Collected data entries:
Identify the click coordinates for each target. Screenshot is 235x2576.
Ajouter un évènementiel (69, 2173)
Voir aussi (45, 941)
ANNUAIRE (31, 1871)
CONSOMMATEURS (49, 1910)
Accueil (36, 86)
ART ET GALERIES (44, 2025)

→ What is needed
The range runs from the line with "Voir aussi (45, 941)" to the last line of the entries above, both included. Restate it word for word.

→ Result of this task
Voir aussi (45, 941)
ANNUAIRE (31, 1871)
CONSOMMATEURS (49, 1910)
Accueil (36, 86)
ART ET GALERIES (44, 2025)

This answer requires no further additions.